The Alzheimer’s Association is tackling another side of the disease. As the largest nonprofit funder of Alzheimer’s research, the Association is committed to advancing vital research toward methods of treatment, prevention and, ultimately, a cure. It’s also the leading voice for Alzheimer’s disease advocacy, fighting for critical Alzheimer’s research and care initiatives at the state and federal level. And, like HFC, the Association helps provide care and support for those affected by Alzheimer’s and other dementias with support groups, a 24/7 helpline (800.272.3900), and more.
I know donating to nonprofits like this can feel like a drop in the bucket toward tackling a massive problem.
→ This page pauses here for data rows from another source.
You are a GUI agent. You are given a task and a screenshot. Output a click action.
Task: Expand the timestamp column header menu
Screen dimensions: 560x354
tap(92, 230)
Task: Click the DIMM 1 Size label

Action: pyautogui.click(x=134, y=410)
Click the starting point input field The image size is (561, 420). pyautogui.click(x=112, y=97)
But for my mom, for families like mine, for your grandparents and parents, and eventually for you and your kids and grandkids—every donation counts. Let’s make it rain and build a tsunami of funding to wipe this thing out for good. Nobody should have to suffer like my mom, and I have to believe treatment methods and a cure are out there, waiting for a team of neuroscientists to hit the jackpot. I’m happy to throw money at that if it means other families won’t have to walk this devastating path in the future. More life for everyone.
I’ve made the first donation toward my $10,000 fundraising goal (extended since we exceeded my initial $4,200 goal in 9 hours!). If you’d like to join me—in support of my NYC Marathon training, in support of my mom, in honor or memory of someone you love, as a big FUCK YOU to Alzheimer’s, or all of the above—please donate here.
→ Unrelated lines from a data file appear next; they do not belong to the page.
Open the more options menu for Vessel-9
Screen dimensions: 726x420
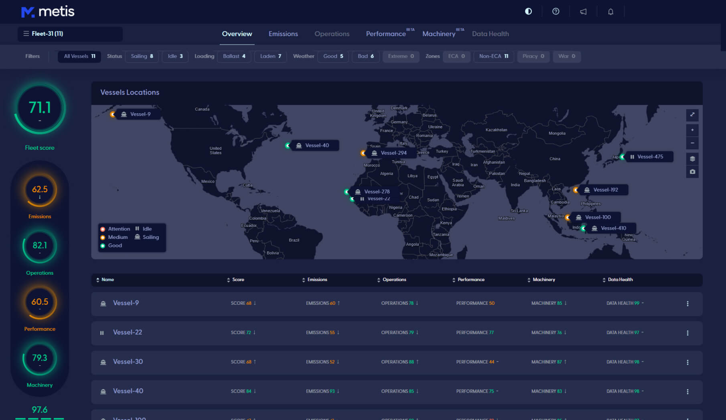tap(687, 304)
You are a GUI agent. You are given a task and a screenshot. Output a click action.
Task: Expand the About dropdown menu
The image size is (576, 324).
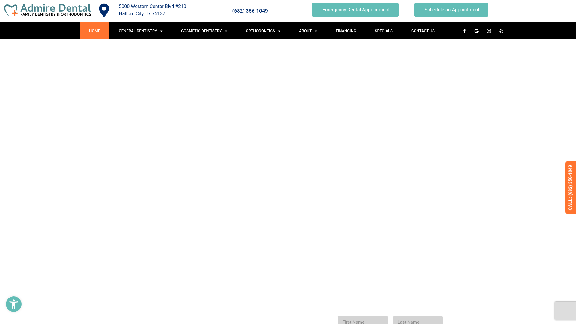coord(308,31)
If it’s not within your means to donate right now, I’m also accepting good vibes for a successful marathon training cycle and a beautiful NYC Marathon experience. Bonus points if you can manifest perfect running weather for me and approximately 49,999 other runners on November 5.
No matter how you show it, thank you, as always, for your support.
For me, 2023 is a year of pain and uncertainty. It’s also a year of endurance and resilience. I’m determined to feel all the feelings, the unimaginable lows and the euphoric highs—all the things that make up this singular human experience. I want to navigate it in a way that would make my mom proud. She’s the one who prepared me for this life. In honor of her, I refuse to drown.